Mind2Web 2:以智能体为评判者的代理搜索评估
Mind2Web 2: Evaluating Agentic Search with Agent-as-a-Judge
June 26, 2025
作者: Boyu Gou, Zanming Huang, Yuting Ning, Yu Gu, Michael Lin, Weijian Qi, Andrei Kopanev, Botao Yu, Bernal Jiménez Gutiérrez, Yiheng Shu, Chan Hee Song, Jiaman Wu, Shijie Chen, Hanane Nour Moussa, Tianshu Zhang, Jian Xie, Yifei Li, Tianci Xue, Zeyi Liao, Kai Zhang, Boyuan Zheng, Zhaowei Cai, Viktor Rozgic, Morteza Ziyadi, Huan Sun, Yu Su
cs.AI
摘要
诸如深度研究系统等自主搜索技术,其中大型语言模型能够自主浏览网页、整合信息并返回带有全面引用的答案,代表了用户与网络规模信息交互方式的重大转变。尽管这类技术承诺带来更高的效率和认知负荷减轻,但其日益增长的复杂性和开放性已超越了现有的评估基准和方法论,这些基准和方法论大多假设搜索范围较短且答案静态不变。本文中,我们推出了Mind2Web 2,这是一个包含130项现实、高质量且长期任务的数据集,这些任务要求实时网页浏览和广泛的信息整合,构建过程耗费了超过1000小时的人力。为了应对评估随时间变化且复杂答案的挑战,我们提出了一种新颖的“代理即裁判”框架。我们的方法基于树形结构评分标准设计,构建特定任务的裁判代理,以自动评估答案的正确性和来源归属。我们对九种前沿自主搜索系统及人类表现进行了全面评估,并进行了详细的错误分析,为未来发展提供洞见。表现最佳的系统——OpenAI深度研究,已能在花费一半时间的情况下达到人类表现的50-70%,展现出巨大潜力。总之,Mind2Web 2为开发和基准测试下一代自主搜索系统奠定了坚实基础。
English
Agentic search such as Deep Research systems, where large language models
autonomously browse the web, synthesize information, and return comprehensive
citation-backed answers, represents a major shift in how users interact with
web-scale information. While promising greater efficiency and cognitive
offloading, the growing complexity and open-endedness of agentic search have
outpaced existing evaluation benchmarks and methodologies, which largely assume
short search horizons and static answers. In this paper, we introduce Mind2Web
2, a benchmark of 130 realistic, high-quality, and long-horizon tasks that
require real-time web browsing and extensive information synthesis, constructed
with over 1,000 hours of human labor. To address the challenge of evaluating
time-varying and complex answers, we propose a novel Agent-as-a-Judge
framework.
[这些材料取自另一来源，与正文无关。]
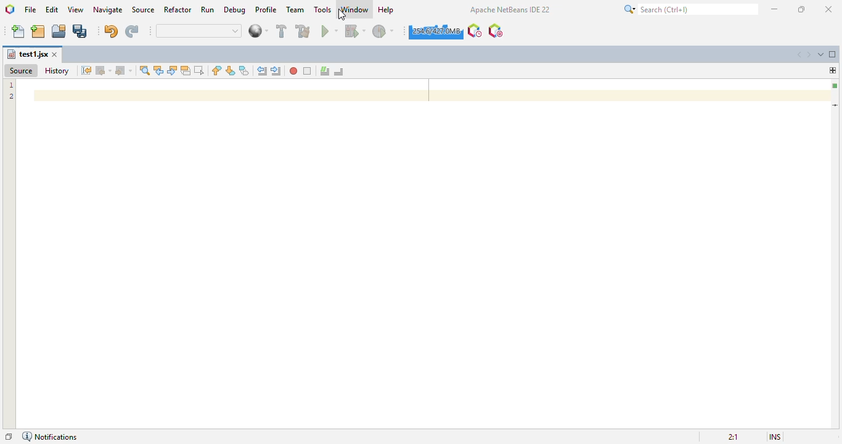 Image resolution: width=842 pixels, height=444 pixels. I want to click on insert mode, so click(774, 436).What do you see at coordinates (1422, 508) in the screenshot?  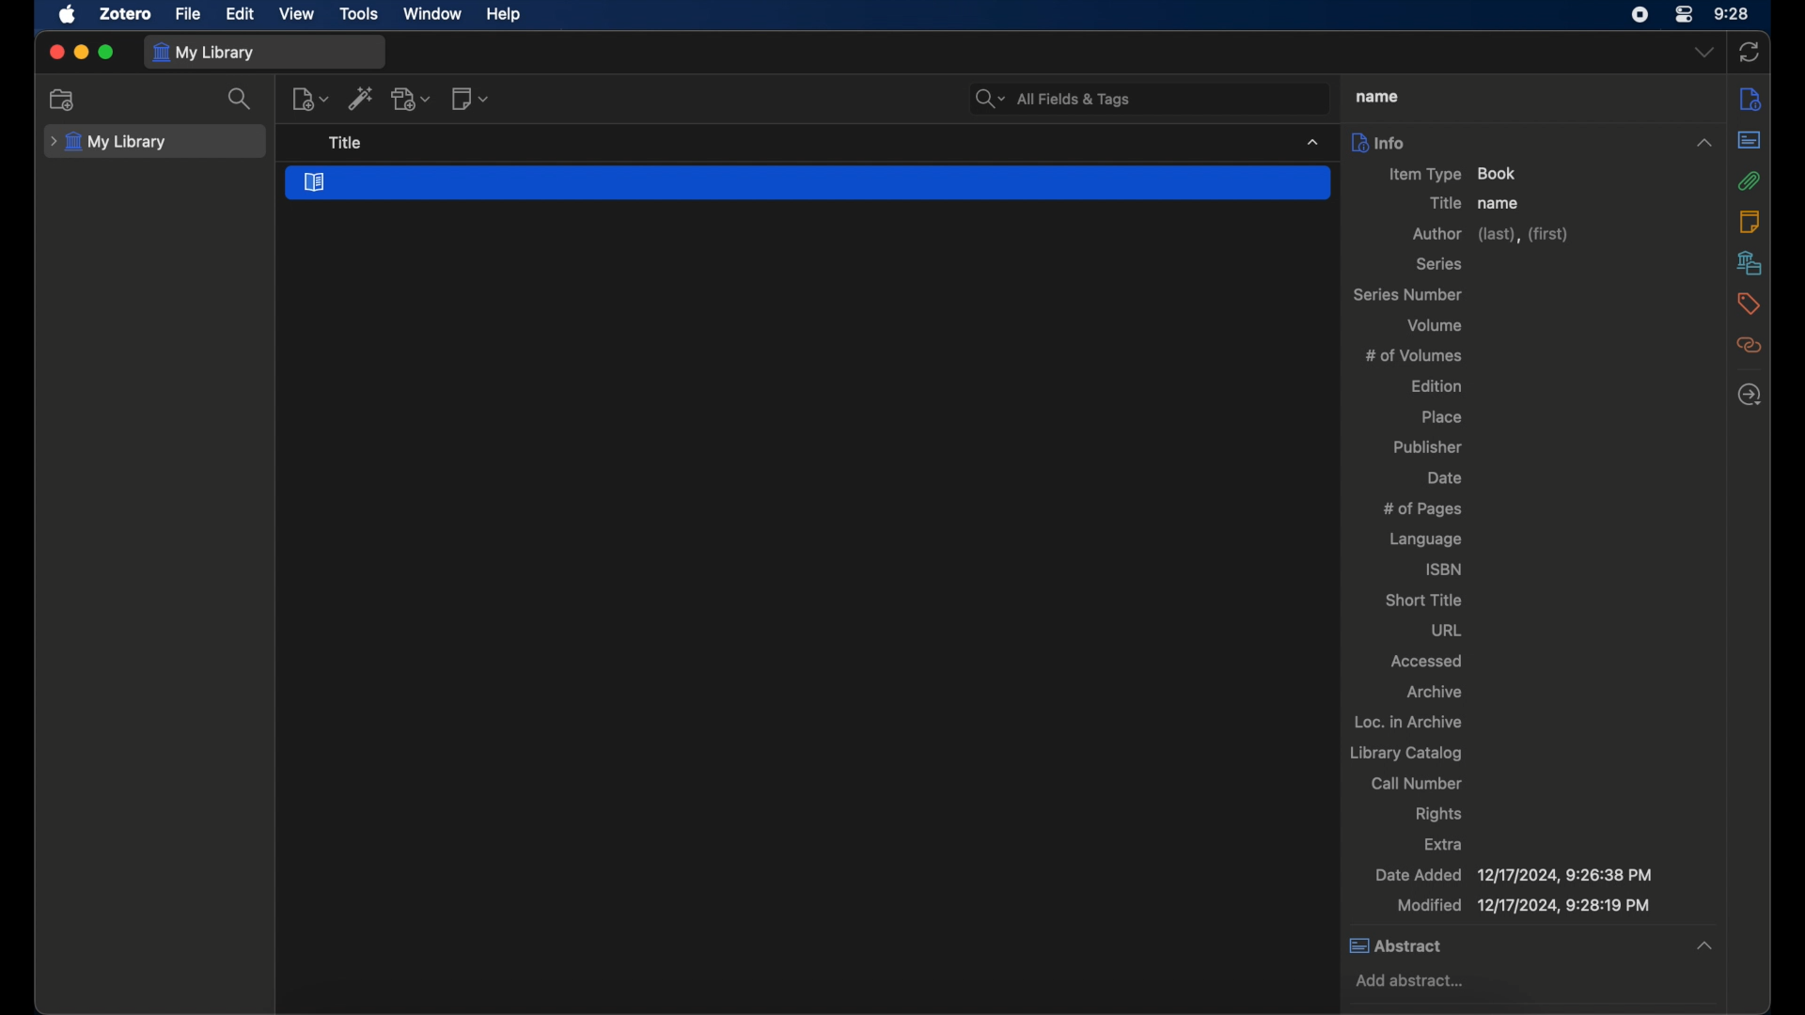 I see `no of pages` at bounding box center [1422, 508].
Our method constructs task-specific judge agents based on a
tree-structured rubric design to automatically assess both answer correctness
and source attribution. We conduct a comprehensive evaluation of nine frontier
agentic search systems and human performance, along with a detailed error
analysis to draw insights for future development. The best-performing system,
OpenAI Deep Research, can already achieve 50-70% of human performance while
spending half the time, showing a great potential. Altogether, Mind2Web 2
provides a rigorous foundation for developing and benchmarking the next
generation of agentic search systems.